The lack of transparency in desktop RTB has earned it a reputation as the Wild West of digital advertising. But by comparison, mobile app RTB is an untouched wilderness.
12 million devices… had downloaded one of the flagged apps — 1% of all the devices in the U.S.
Forensiq
Lax exchange security and a lack of robust fraud detection solutions built for mobile apps have made app inventory fertile ground for fraudsters as they follow the mass consumer migration from desktop.
In a report published this week, mobile in-app advertising platform AppLift estimates that more than a third (34%) of mobile app ad traffic bought programmatically is suspicious, and 12% is at high risk of fraud. That is much higher than similar estimates for desktop, which have hovered between 10-20% for the past two years.
AppLift, which is primarily used to run install campaigns for app developers like Zynga, King and Glu, reviewed a 60 million impressions over four weeks using its own internal statistical tools and security analysis provided by Forensiq. Despite the relatively small sample, it was able to illuminate a few key trends in the burgeoning domain of in-app fraud.
Compared to desktop, mobile fraudsters are still fairly unsophisticated. Though fraudulent apps can simulate clicks, installs, and post-install events, the vast majority just generate raw ad views in order to defraud CPM campaigns. AppLift found ads bought on a CPM basis were three times more likely to be suspicious than ads bought via cost-per-click, and 10 times more likely to be suspicious than cost-per-install ads.
This pattern resembles the early days of desktop RTB fraud when advertisers had few defenses and fraud awareness was still minimal. In that environment, as on the mobile app exchanges today, fraudsters faced little pressure to develop advanced forms of deceit to outwit advertisers and their security vendors.

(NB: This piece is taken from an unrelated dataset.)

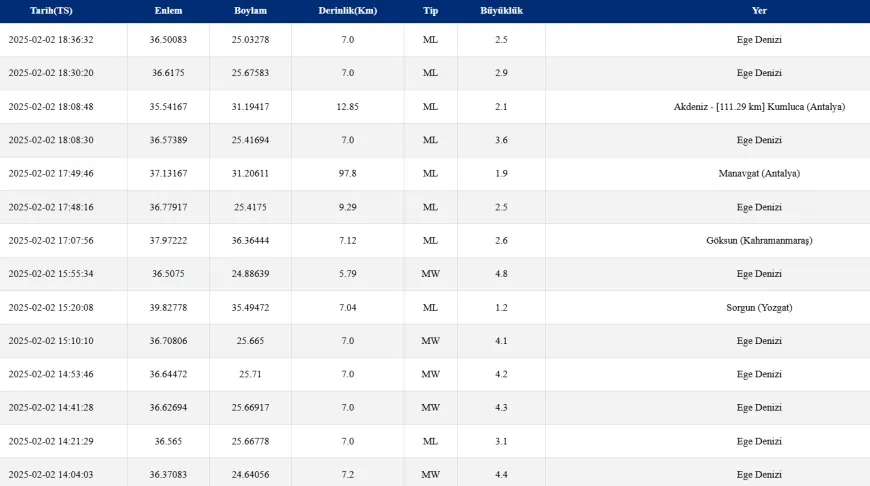Select the latitude 39.82778 cell

coord(168,307)
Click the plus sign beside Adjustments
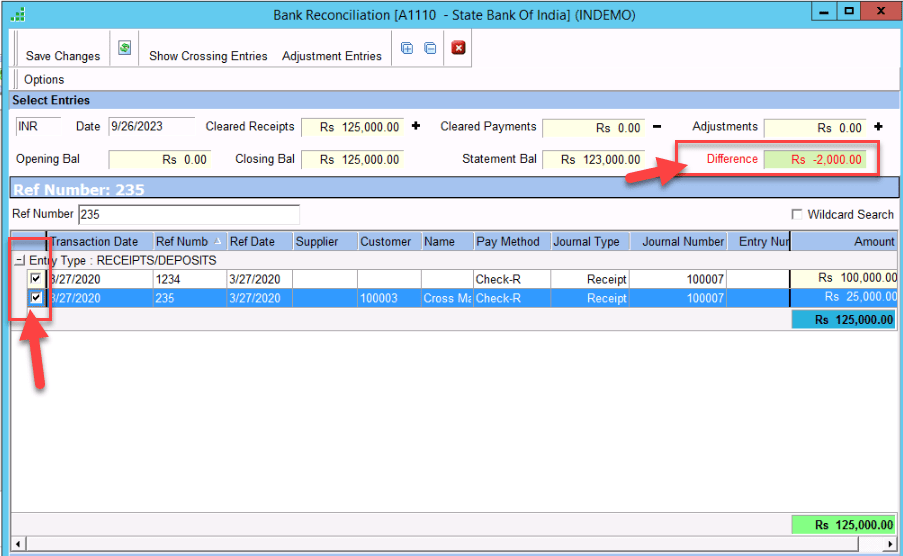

In a case study attached to the report, AppLift shared the story of one unnamed client that was looking to promote a classifieds app. Even modest traffic analysis raised alarms: 99% of the app’s installs came from just three devices, and the downloading IP addresses (unique numerical identifiers for internet-connected devices) were sequential. The average time between an app’s installation and when the downloader posted or responded to a classified ad was between 10 seconds and two minutes — far faster than a human would normally take to engage.
The example illustrates how little effort mobile app fraudsters are taking to cover their tracks. Though advertisers are beginning to invest more heavily in mobile app advertising, the technology for detecting fraud on apps hasn’t caught up. Many top security firms don’t yet offer robust solutions for screening out novel forms of fraud that specifically target apps.
One of the challenges unique to mobile that security providers are facing is that, unlike websites displayed on browsers, apps and their developers can directly control the signals sent to ad servers and exchanges that determine whether an ad was viewable or drove engagement.
This has led to a rise in so-called “mobile device hijacking,” where publishers deliberately build components into apps that generate fake impressions even when the user doesn’t have the app open — the hyperactive younger cousin of desktop ghost sites.
Mobile users are trusting
Forensiq released a detailed report on mobile hijacking earlier this year. The report showed that most mobile apps that contain fraud code are installed intentionally (as opposed to desktop, where fraudulent malware tends to be installed unintentionally via deceitful techniques that exploit vulnerabilities in the user’s browser or behaviour).
“Consumers trust what they are getting: mobile apps exist in an official app store, may receive many positive reviews, and provide entertainment or utility,” Forensiq wrote. “What we found is that apps can also serve an illicit purpose, harming both advertisers and humans.”
Forensiq flagged more than 5,000 apps available on Google Play, the Apple App Store and third-party app stores for suspicious behaviour that indicated hijacking. In total, it identified 12 million devices that had downloaded one of the flagged apps — 1% of all the devices in the U.S. — and estimated that 13.3% of all mobile app impressions were at high risk of being created by just this one type of fraud.
Upon investigating several of the apps, Forensiq found many of them would generate ads that the user could not see. The apps would begin serving ads when the device started up, and would continue even if the user wasn’t logged in or didn’t have the app running in the foreground. Forensiq estimated that, on average, each app generated 700 fake impressions every hour, only 10% to 20% of which were seen by the user (and that was only when they had the app open; when it was running in the background, they saw 0% of the ads). The apps would also download malicious scripts to simulate random clicks, boost CTRs or redirect users through affiliate links to e-commerce websites.
For consumers, these malicious apps meant gigabytes of wasted data and a severe drain on battery life. A single malicious app could download up to 2GB of images and videos each day that were never shown to the user. On average they made 1,100 calls each minute to ad networks, servers and exchanges, in some cases masquerading as legitimate apps like Blackberry BBM or Wickr (which don’t actually serve any ads).
“In some exchanges and traffic sources, the amount of mobile fraud that we’ve seen has actually eclipsed desktop fraud,” Matt Vella, chief technology officer at Forensiq, told Adweek in the wake of the recent AppLift report. “Whether it’s desktop or mobile, we’re talking about different vehicles to perpetrate advertising—criminals will follow the money.”